Osservare da fuori i propri sentimenti e le proprie azioni, senza un atteggiamento troppo giudicante, è utile per cogliere certi automatismi di cui, subissati come siamo da continui input, nemmeno ci rendiamo più conto e che ci hanno trasformati, chi più chi meno, in consumatori compulsivi, mai sazi. E credo sia l’unico modo per riprenderci un po’ di libertà, a meno che non si voglia vivere come in Metropolis di Fritz Lang. Certo, sarebbe meglio cambiare del tutto paradigma, ma almeno qualche rinuncia siamo in grado di farla?

Al centro di deSidera, dunque, desiderio e colpa, che non a caso sono i primi brani estratti dal disco, ma anche l’amore, fragile e variamente interpretato: da quello dimostrato in una dedica ai tanti che hanno perso i propri cari a causa della pandemia (Senza fucile né spada), a quello che può continuare ad esistere soltanto dopo la vita (Come quando gli alberi si parlano), sino a quello che, con un’interessante rimando al gergo cinematografico, esce “dall’inquadratura” di qualcuno (Titoli di coda).

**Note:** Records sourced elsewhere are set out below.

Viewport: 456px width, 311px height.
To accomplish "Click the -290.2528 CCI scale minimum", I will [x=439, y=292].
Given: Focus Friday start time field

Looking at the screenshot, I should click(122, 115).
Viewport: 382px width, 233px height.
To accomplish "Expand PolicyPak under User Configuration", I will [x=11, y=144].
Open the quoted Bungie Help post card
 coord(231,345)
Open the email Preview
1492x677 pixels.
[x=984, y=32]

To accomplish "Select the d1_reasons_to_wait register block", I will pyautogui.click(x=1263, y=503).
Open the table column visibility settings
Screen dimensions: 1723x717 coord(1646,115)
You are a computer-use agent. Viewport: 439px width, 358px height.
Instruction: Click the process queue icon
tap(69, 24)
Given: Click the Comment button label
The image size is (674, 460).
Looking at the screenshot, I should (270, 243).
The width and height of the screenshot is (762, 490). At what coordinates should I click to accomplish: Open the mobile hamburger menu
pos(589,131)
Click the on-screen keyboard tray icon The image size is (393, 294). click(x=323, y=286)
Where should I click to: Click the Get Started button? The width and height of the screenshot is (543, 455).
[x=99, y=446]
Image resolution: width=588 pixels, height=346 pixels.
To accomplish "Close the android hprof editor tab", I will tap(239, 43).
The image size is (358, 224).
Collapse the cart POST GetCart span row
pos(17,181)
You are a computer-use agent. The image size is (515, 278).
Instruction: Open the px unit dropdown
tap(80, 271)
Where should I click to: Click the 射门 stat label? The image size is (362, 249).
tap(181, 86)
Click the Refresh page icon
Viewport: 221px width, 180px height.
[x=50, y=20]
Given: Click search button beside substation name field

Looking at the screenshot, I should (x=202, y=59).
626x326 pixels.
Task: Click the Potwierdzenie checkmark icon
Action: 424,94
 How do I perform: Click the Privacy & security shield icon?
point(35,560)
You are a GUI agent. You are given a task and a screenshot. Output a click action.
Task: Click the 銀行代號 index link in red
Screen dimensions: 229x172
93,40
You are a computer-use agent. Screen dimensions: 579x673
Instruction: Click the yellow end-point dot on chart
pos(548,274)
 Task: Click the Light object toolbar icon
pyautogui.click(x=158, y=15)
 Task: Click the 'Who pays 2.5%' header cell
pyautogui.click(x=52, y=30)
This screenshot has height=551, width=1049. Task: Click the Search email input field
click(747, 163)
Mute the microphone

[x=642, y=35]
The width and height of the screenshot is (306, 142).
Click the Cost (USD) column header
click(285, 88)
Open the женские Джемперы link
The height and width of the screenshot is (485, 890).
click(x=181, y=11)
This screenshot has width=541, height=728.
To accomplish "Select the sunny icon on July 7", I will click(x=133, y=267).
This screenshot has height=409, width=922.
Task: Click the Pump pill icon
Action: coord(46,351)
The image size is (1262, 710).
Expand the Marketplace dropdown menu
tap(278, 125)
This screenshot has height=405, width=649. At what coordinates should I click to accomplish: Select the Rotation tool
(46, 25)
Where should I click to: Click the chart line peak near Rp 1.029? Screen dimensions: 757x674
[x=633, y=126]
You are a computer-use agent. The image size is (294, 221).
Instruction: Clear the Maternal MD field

Pochi spunti per traccia sui quali si sviluppa il mondo sonoro di Saverio Lanza: anche nella modalità di scrittura, Donà si conferma diversa dal passato, votata alla sintesi e alla creazione del testo da qualche frase appuntata qua e là, quasi a compensare con la sottrazione nella forma, l’eccesso di cui è oggetto l’album. Un progetto di assimilazione non immediata, una sfida agli ascoltatori a cui è richiesto più d’un replay.

Appuntamento al Teatro Rossini di Gioia, ore 21.00.